Post-Workout Nutrition Simplified
Physical Activity Can Increase Muscle Protein Breakdown
Post-Workout doesn’t always just mean protein after a traditional gym workout. Workouts can go far beyond the gym and can include a diverse range of high-intensity activities in a multitude of places. Running on a nature trail. Hiking in scenic areas. Mountain biking on dirt roads. Practicing yoga. Doing an at-home workout. Jogging on a treadmill. Swimming laps in a pool. Water sports like kayaking. Playing tennis and other sports with friends. Even washing the car, gardening or doing housework can seem like a workout and count as physical activity! You may be participating in a variety of activities each day beyond the traditional gym workout. All types of activities have different levels of intensity and involve a variety of muscle groups. Regardless of activity, many healthy adults can benefit from learning about and implementing “post-workout” nutrition to their routine.

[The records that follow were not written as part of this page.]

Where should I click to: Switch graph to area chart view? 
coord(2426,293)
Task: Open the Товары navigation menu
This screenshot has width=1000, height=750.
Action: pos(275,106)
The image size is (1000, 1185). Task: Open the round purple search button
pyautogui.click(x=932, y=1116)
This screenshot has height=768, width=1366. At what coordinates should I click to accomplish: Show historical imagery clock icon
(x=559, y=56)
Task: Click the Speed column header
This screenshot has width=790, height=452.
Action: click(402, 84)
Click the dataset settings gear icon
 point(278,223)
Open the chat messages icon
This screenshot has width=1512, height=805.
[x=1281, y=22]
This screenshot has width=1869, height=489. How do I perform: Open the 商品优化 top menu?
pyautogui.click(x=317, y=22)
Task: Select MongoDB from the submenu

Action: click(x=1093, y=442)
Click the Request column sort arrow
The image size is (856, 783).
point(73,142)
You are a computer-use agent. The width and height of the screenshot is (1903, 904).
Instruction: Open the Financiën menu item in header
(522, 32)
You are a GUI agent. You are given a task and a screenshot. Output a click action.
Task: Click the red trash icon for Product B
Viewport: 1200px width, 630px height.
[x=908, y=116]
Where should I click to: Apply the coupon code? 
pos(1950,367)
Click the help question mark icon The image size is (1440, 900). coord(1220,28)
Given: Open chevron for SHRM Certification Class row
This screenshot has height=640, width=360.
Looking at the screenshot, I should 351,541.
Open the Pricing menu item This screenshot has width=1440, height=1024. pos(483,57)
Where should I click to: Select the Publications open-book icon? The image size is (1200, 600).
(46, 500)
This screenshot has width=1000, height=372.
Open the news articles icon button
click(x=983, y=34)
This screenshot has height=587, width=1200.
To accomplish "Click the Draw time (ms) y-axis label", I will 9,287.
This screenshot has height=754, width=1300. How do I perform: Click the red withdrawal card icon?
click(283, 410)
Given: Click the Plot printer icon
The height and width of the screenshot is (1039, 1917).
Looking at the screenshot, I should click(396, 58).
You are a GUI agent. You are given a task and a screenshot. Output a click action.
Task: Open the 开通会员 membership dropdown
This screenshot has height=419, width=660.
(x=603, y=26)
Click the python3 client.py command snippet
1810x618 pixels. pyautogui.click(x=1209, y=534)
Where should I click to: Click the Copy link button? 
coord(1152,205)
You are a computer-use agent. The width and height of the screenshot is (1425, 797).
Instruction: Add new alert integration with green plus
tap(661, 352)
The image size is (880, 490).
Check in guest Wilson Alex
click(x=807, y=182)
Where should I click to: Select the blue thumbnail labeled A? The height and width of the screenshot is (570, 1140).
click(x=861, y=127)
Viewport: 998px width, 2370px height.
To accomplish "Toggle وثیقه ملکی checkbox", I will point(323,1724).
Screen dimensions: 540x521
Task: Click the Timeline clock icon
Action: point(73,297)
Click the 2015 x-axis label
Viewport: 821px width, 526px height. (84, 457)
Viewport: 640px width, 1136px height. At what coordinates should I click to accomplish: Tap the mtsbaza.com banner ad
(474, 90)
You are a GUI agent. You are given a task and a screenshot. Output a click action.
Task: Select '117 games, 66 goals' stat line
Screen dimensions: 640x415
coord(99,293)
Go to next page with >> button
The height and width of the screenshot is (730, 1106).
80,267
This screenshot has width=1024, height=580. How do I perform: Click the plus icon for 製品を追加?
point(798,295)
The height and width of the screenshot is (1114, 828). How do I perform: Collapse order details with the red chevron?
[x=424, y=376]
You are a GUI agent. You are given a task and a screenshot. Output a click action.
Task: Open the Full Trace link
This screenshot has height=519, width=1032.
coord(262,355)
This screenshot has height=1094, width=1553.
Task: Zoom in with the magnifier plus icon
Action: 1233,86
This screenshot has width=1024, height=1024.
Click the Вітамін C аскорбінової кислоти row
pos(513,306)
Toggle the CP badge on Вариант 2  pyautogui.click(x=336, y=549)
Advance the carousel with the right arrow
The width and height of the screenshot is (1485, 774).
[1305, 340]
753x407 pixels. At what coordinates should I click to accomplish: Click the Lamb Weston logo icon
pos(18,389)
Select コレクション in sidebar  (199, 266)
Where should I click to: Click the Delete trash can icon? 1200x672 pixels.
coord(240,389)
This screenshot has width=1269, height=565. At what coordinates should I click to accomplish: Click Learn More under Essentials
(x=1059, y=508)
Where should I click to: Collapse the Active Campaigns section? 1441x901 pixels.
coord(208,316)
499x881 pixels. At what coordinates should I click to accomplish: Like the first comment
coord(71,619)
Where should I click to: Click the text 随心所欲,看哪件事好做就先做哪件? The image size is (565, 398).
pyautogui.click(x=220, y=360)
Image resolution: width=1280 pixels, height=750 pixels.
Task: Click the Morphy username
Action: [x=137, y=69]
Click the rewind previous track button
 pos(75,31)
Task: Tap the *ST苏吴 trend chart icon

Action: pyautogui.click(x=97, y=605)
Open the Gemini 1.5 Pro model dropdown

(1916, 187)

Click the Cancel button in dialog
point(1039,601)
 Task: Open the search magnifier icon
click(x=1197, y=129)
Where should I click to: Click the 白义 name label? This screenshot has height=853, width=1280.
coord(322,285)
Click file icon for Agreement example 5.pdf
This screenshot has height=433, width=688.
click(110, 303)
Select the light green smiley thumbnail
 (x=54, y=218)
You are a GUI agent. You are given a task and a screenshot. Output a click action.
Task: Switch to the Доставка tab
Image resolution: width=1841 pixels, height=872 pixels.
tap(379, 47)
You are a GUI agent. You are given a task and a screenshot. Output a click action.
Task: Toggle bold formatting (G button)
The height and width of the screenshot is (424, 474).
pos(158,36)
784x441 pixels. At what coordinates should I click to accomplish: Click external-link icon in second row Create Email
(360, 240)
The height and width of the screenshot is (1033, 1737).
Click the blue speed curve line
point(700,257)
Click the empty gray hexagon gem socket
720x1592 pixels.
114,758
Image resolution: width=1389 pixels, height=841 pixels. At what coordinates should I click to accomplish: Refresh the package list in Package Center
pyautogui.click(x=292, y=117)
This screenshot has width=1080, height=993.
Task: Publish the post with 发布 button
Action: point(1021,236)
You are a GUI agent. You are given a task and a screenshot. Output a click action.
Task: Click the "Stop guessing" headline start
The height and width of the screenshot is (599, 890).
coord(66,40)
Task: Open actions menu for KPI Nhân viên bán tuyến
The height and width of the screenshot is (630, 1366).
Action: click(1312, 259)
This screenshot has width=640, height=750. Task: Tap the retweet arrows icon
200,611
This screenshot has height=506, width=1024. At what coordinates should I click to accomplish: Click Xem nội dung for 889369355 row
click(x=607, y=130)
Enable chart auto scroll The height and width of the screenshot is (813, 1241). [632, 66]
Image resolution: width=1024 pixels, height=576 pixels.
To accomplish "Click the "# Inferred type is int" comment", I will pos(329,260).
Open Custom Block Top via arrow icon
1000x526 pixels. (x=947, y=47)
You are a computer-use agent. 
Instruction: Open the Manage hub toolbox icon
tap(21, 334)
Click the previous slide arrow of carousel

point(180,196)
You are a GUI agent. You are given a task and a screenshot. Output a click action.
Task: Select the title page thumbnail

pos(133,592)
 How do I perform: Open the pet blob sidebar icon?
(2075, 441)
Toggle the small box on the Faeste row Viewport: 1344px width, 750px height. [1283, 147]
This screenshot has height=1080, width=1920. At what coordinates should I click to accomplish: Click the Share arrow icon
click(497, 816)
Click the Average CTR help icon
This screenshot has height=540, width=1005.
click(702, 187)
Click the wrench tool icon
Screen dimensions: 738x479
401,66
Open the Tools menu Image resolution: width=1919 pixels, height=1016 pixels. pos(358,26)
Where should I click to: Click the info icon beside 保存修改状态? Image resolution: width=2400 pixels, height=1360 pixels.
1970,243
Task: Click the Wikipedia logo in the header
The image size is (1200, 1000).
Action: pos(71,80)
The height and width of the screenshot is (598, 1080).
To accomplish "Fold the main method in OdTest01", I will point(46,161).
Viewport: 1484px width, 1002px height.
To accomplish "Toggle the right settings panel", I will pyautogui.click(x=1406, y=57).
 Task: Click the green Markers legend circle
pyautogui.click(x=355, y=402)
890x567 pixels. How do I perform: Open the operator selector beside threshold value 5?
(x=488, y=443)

Why Nourish Your Body After Activity
Physical activity can increase muscle protein breakdown. Intense physical activity can lead to micro-damage or mini tears in the muscle fibers, however the degree to which the breakdown occurs depends on how rigorous the activity is as well as the level of exertion. This is a normal, temporary response to intense exercise. Each activity requires some level of nutrition to help support recovery – whether that’s with water, electrolytes, carbohydrates, protein, or a combination of some or all of these.
– Water and electrolytes help to support hydration
– Carbohydrates help to replenish glycogen stores and refuel the body
– Adding protein to your post-workout routine can help to support muscle recovery
Timing and Types of Protein
Protein can be beneficial following activity, however do not stress on consuming protein immediately post-workout. Muscle recovery may last for several days after intense exercise. Muscle protein synthesis (the process of muscle recovery and rebuilding) can remain elevated for up to 48 hours after exercise. Although muscle recovery is ongoing process, post-workout nutrition is a great fueling opportunity because muscles are especially receptive to protein following exercise.
For optimal post-workout nutrition support, aim to include a combination of protein plus carbohydrates. Choose complete, high-quality proteins to help support muscle recovery. Here are some examples:
– Fruit smoothie with added protein (greek yogurt, milk, nut butters or protein powder)
– Protein bar with a piece of fruit
– Turkey sandwich
– Tuna on crackers
– Omelet with veggies and a piece of toast
– Yogurt with granola
– Protein oatmeal
– Fruit with nut butter
– Hummus and pretzels
Consume protein at a time that is convenient for you. Whether you bring a protein bar on your hike, have a protein shake after jog or just have a protein-rich meal or snack at home. Do what works best for you!